- [About this task] List every line of the entries below that contains the string "Drenaje".

- [Provided records]

····················

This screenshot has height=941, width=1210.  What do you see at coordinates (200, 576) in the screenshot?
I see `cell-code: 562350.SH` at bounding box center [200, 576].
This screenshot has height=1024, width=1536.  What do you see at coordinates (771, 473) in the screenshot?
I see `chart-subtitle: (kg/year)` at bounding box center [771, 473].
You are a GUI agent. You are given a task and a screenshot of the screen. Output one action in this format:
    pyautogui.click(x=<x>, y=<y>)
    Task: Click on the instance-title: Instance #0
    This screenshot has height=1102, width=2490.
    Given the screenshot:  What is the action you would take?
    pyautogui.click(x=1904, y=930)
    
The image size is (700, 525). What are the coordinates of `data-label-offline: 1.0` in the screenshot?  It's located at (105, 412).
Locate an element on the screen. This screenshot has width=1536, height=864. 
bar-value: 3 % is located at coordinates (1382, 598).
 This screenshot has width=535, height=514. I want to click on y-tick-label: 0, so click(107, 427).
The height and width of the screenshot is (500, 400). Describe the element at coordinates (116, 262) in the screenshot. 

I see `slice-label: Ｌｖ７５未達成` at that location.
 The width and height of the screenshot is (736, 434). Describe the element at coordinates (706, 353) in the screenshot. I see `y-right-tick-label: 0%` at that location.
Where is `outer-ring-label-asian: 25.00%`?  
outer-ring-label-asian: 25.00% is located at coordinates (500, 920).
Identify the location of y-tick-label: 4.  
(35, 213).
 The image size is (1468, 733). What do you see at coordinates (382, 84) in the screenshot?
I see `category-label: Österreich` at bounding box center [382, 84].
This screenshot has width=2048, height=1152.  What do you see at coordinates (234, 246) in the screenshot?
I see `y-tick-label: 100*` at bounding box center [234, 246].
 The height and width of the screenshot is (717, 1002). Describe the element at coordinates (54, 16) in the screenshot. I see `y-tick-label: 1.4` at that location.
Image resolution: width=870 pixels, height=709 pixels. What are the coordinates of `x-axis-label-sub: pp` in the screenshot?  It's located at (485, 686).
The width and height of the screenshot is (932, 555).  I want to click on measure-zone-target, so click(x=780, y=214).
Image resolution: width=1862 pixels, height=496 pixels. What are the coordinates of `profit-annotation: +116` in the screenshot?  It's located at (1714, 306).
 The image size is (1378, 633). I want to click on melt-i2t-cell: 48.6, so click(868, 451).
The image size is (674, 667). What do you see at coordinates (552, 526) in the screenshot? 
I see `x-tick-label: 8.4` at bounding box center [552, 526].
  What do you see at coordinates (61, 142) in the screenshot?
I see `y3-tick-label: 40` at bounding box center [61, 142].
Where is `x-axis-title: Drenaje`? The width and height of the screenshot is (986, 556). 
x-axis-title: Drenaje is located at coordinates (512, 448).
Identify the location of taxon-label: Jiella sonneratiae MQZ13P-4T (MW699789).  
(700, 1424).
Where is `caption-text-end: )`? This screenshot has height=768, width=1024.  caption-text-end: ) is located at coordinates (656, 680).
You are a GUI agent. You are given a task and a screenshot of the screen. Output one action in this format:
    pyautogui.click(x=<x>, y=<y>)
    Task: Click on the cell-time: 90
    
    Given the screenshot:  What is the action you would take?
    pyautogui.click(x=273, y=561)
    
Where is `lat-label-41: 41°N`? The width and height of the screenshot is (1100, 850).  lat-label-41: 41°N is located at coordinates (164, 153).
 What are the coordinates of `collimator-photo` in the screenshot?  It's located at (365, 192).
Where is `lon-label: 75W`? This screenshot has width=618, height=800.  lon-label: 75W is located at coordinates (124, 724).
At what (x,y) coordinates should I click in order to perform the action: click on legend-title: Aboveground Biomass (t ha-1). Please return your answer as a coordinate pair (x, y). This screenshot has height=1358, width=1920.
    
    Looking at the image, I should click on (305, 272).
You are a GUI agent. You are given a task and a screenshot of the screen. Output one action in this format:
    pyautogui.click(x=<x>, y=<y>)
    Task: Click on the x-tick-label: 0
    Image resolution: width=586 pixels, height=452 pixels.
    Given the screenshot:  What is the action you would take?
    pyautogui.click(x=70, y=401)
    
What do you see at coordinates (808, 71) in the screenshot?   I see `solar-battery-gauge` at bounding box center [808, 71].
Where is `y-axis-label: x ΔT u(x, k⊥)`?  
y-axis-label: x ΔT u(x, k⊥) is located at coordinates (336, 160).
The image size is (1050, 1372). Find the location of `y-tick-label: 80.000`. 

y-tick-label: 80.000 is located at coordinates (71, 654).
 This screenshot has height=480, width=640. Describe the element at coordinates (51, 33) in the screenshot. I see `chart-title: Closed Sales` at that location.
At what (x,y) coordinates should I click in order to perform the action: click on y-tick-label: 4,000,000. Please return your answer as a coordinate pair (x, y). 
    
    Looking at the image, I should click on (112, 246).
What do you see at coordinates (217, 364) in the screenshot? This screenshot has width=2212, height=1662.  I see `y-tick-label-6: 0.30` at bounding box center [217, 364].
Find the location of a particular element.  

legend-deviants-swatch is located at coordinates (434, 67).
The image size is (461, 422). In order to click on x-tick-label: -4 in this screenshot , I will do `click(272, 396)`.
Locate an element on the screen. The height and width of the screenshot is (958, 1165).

····················

- [The completed task]
Where is `x-axis-title: Drenaje`? The width and height of the screenshot is (986, 556). 
x-axis-title: Drenaje is located at coordinates (512, 448).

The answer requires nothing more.